The observed changes in sIPSCs might be affected by GABAB receptors, A reduction in IPSCs mediated by GABAB receptors following kindling has been reported (45,46). In addition, the efficacy of the presynaptic GABAB receptors on GABAergic terminals of CA1 neurons decreased in hippocampal slices of kindled animals (40) which was consistent with downregulation of GABAB presynaptic receptors (47). However, it must be noted that in our study QX-314 has been used in the internal solution during the sIPSC recording and this drug is a GABAB receptor blocker. Therefore, the GABAB receptors had no role in the recorded sIPSCs postsynaptically and its possible effects might be exerted through presynaptic mechanisms.

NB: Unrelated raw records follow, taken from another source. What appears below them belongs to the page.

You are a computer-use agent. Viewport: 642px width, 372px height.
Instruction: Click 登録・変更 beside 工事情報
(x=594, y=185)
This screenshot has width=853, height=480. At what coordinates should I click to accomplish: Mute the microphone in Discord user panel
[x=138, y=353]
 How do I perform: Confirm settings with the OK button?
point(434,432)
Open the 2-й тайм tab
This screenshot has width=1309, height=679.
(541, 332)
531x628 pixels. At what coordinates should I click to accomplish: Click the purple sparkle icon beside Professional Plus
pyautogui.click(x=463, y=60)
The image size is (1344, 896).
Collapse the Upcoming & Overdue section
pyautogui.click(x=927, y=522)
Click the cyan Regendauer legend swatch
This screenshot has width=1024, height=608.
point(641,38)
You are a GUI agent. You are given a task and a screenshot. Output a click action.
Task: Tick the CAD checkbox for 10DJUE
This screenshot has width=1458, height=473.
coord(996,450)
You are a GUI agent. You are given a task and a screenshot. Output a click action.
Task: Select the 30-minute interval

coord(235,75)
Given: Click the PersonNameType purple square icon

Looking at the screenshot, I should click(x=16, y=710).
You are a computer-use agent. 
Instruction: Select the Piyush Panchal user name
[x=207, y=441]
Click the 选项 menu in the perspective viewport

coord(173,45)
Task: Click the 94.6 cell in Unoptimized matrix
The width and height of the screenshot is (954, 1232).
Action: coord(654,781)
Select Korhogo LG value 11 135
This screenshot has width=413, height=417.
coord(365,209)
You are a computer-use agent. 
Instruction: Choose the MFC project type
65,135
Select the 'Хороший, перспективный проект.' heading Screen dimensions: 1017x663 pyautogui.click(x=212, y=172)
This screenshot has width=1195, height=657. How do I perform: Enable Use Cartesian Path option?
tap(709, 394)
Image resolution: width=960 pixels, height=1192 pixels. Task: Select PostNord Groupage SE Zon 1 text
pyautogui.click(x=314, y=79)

In this study application of LFS prevented the kindling-induced changes in sEPSCs and sIPSCs in the kindled+LFS group. We previously showed that application of LFS has anticonvulsant effects in fully kindled rats (16). In addition, our previous experiments showed that application of LFS after each kindling stimulation (during epileptogenesis) prevented the seizure-induced changes in functional electrical properties of CA1 pyramidal neurons and decreased the excitability of these cells (18). However, the main difference between our present and previous study (18) was the time of the LFS application which occurred after the fully kindled state in the present study. The possible mechanisms of the LFS effects have been attributed to the accumulation of adenosine (48), secretion of brain-derived neurotrophic factor (49), elevation of cAMP (20), modification of receptor binding (50), and alteration of neuronal activity (51). In addition, it has been suggested that LFS exerts its inhibitory effects on kindled animals through mechanisms involved in long term depression (LTD) (52). Because the voltage dependent Ca2+ channels have an important role in LTD induction postsynaptically (53,54), and are the target of neuromodulation by adenosine (55), it is possible to consider a role for these channels in mediating the LFS effects on kindling-induced changes in synaptic transmission. However, further studies are required to reveal the exact mechanism(s) involved in the effect of LFS on sEPSCs and sIPSCs.

Conclusion

Taken together, the results of the present study showed that application of LFS in fully kindled animals could prevent the increase in spontaneous glutamatergic transmission and the decrease in spontaneous GABAergic transmission in hippocampal CA1pyramidal cells. This preventive effect of LFS could be considered as a mechanism for LFS anticonvulsive action in kindled animals.